Review by Publisher's Weekly Review
"Tepid city for a tepid people" is this satirical survey's sniffy verdict on what is apparently the world's dullest cultural epicenter. Magny, the sommelier at a Paris wine-tasting school, nods at felicitous urban stuff (Berthillon's ice cream shop, the Place des Vosges), fashion dogmas, and quirky idioms (putain-"whore"-is the all-purpose intensifier in his Euro-trashy circles), but these are rare respites in a comprehensive attack on Parisians' rancid characters and deluded mores. The author insists that Parisian women are sexless and uptight, that Parisian men all seem gay, and that both sexes are haughty, nasty, neurotic, hypocritical, and maddeningly hard to fire.
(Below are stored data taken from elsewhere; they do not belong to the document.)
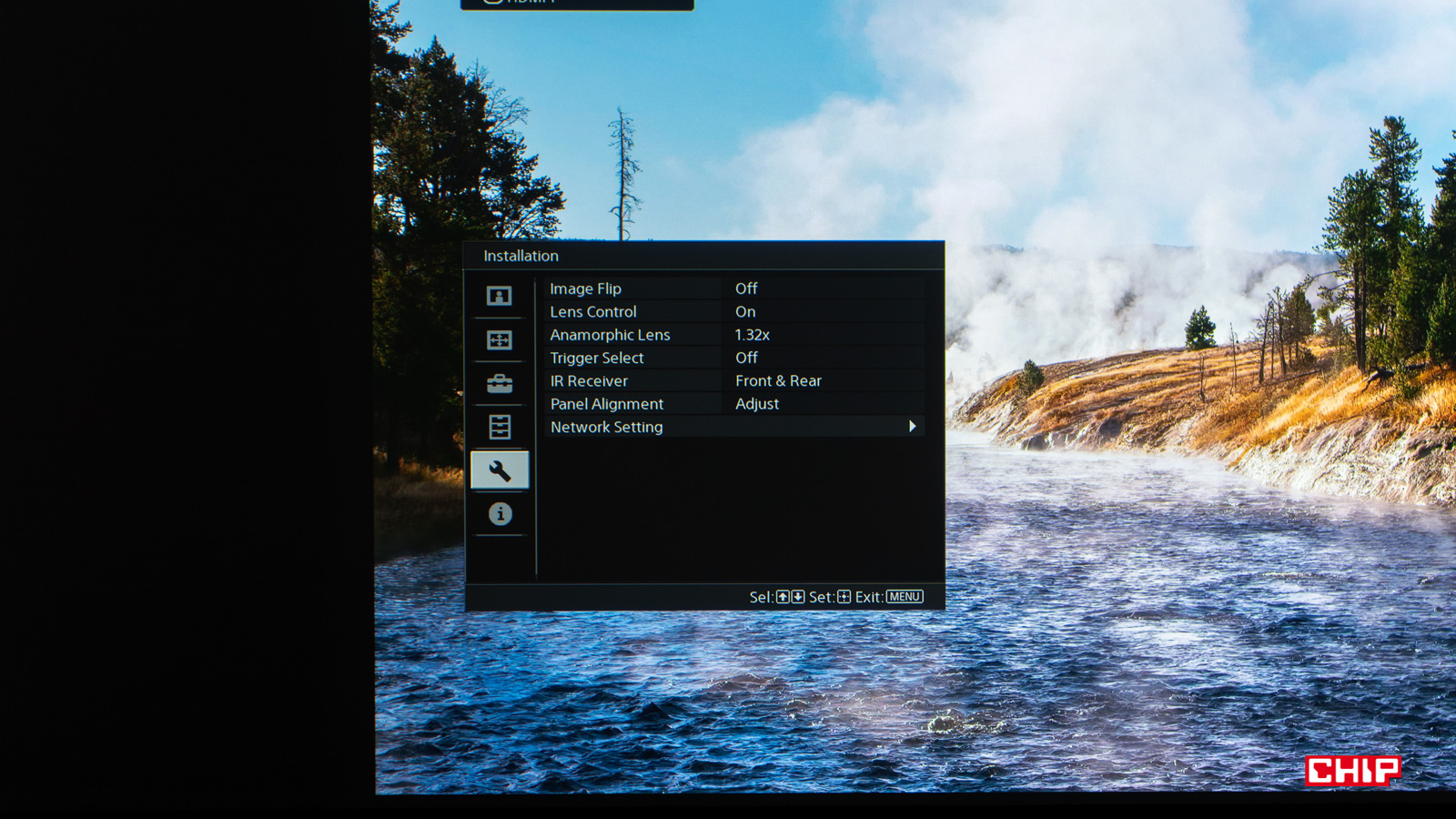Open the Setup toolbox icon

(499, 383)
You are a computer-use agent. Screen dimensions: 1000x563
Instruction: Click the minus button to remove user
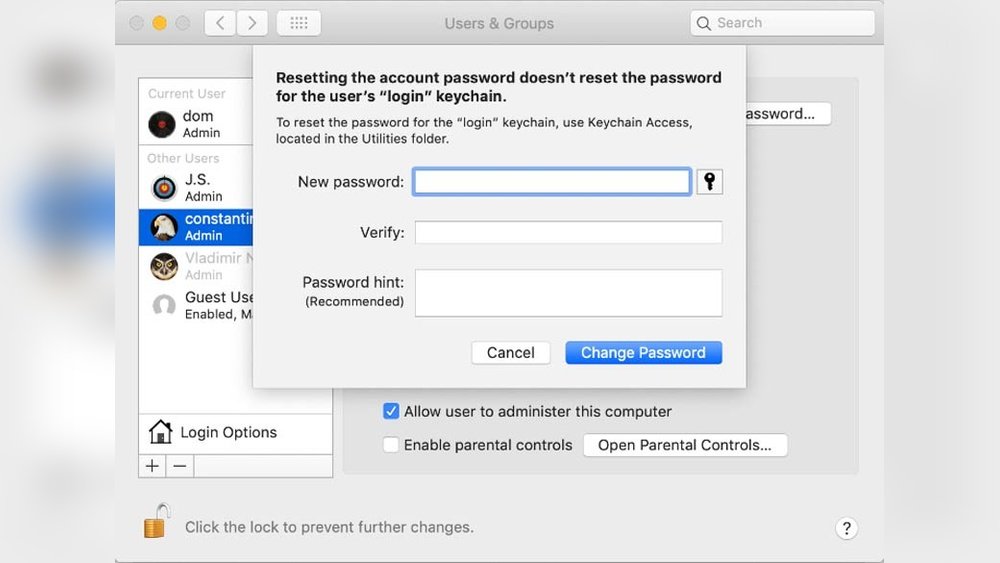click(180, 466)
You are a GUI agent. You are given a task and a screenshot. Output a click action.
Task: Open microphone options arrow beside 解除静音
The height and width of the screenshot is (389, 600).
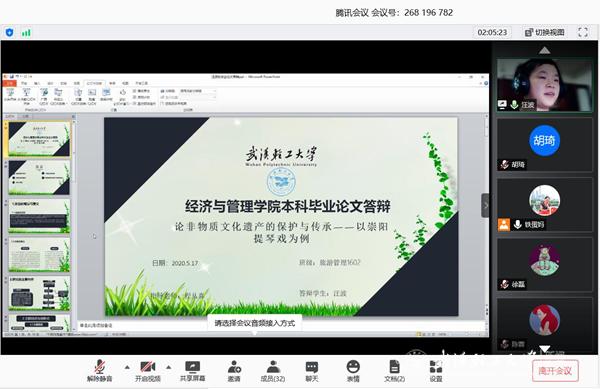click(127, 367)
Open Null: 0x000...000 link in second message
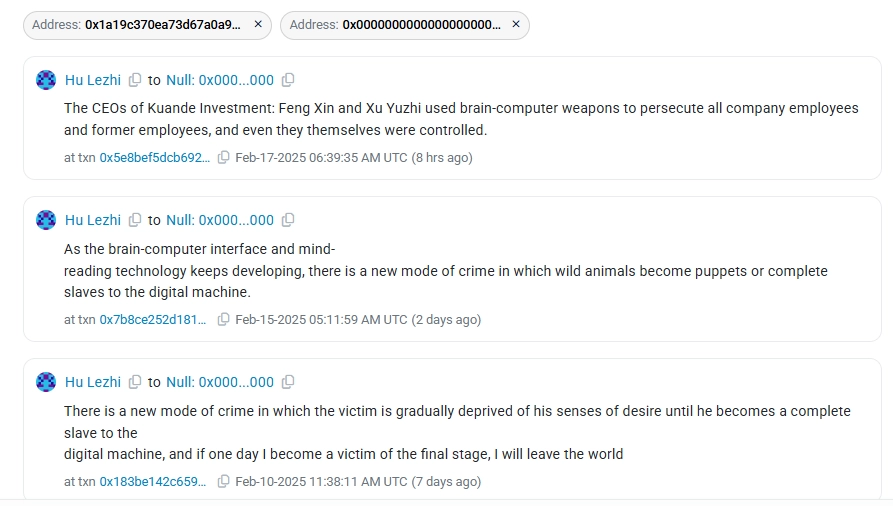Image resolution: width=893 pixels, height=506 pixels. 220,220
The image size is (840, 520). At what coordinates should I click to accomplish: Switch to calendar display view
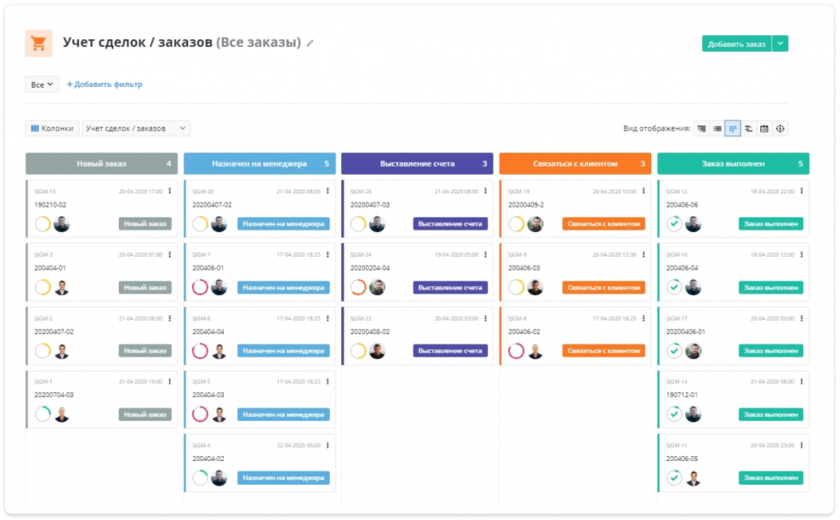click(x=764, y=128)
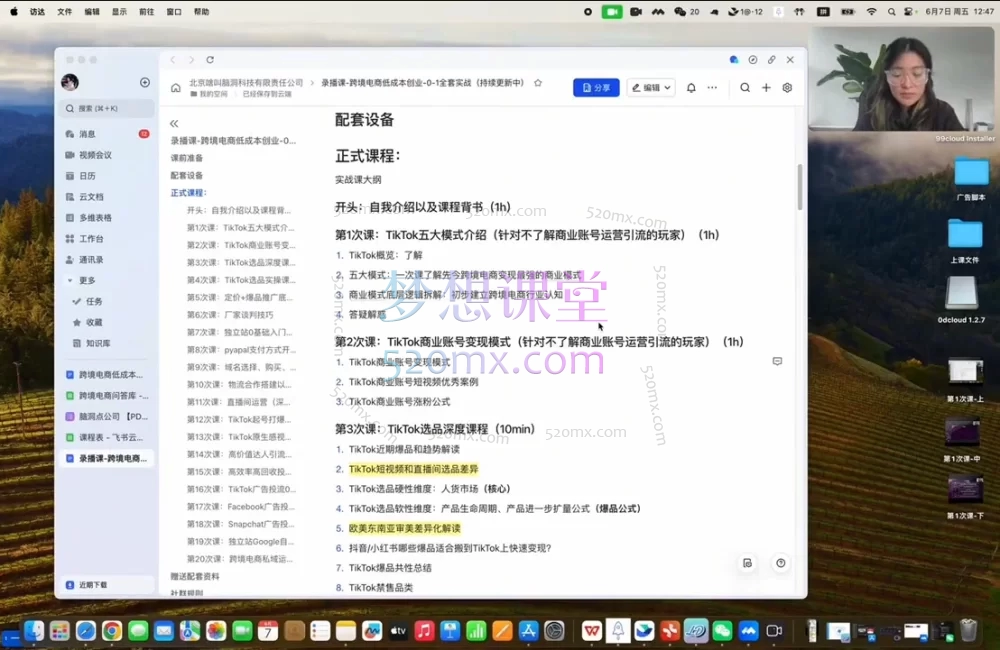Open the 编辑 (Edit) mode dropdown
Image resolution: width=1000 pixels, height=650 pixels.
tap(651, 87)
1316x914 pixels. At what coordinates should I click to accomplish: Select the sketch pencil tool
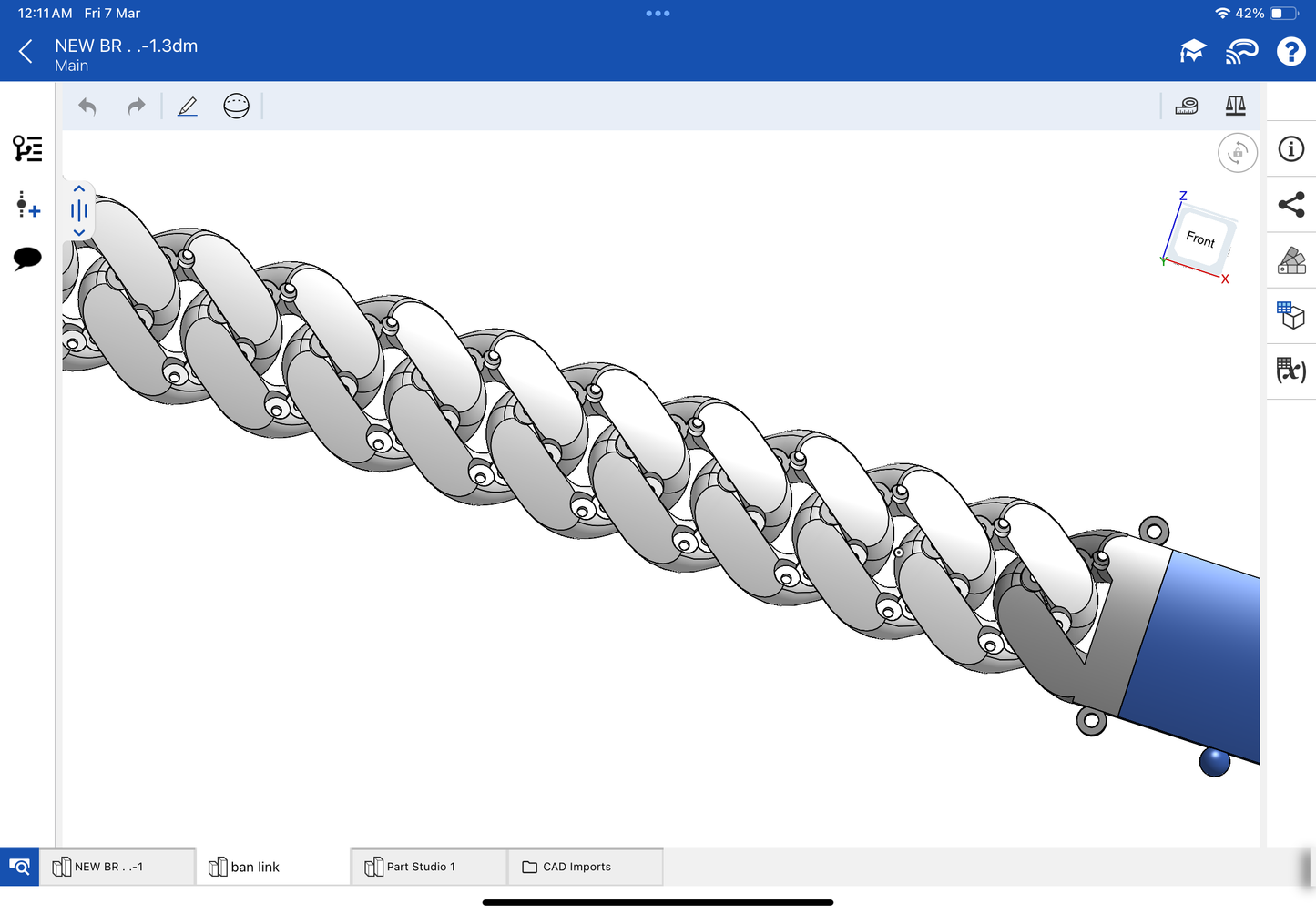point(188,107)
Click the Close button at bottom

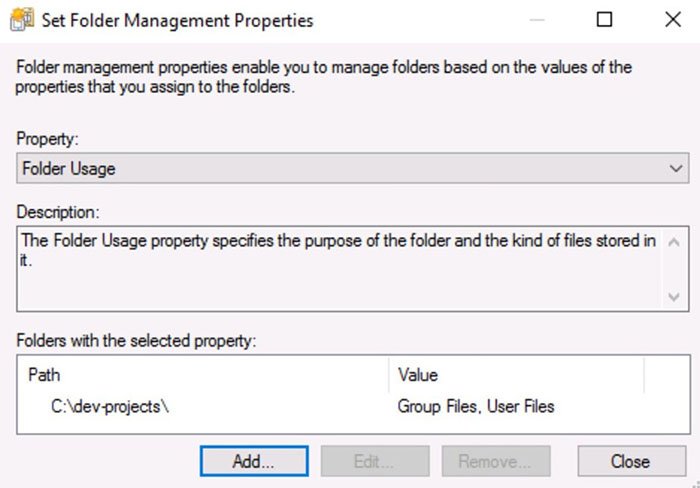pos(632,461)
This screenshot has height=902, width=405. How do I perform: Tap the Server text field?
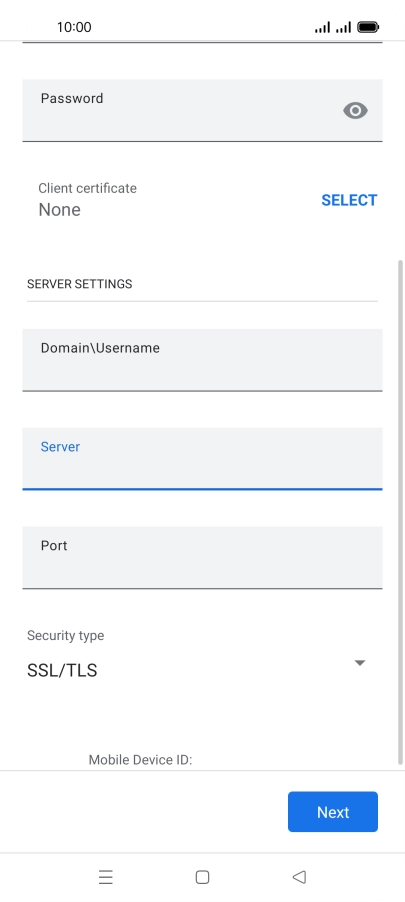(x=202, y=459)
What they really like, it seems, is pretentious conversation, feigned angst that passes for intellectual depth, being coddled by bureaucracy while longing for more entrepreneurial climes, and feeling superior to tourists. At the heart of Magny's critique is his boredom with Paris, its lack of a singles' scene and dearth of "cool bars" and "fun clubs"-a complaint that sets up a self-serving plug for his own wine bar. This book is essentially a party boy's snide polemic against a city that values intelligence and seriousness. Photos. (July 5) (c) Copyright PWxyz, LLC. All rights reserved.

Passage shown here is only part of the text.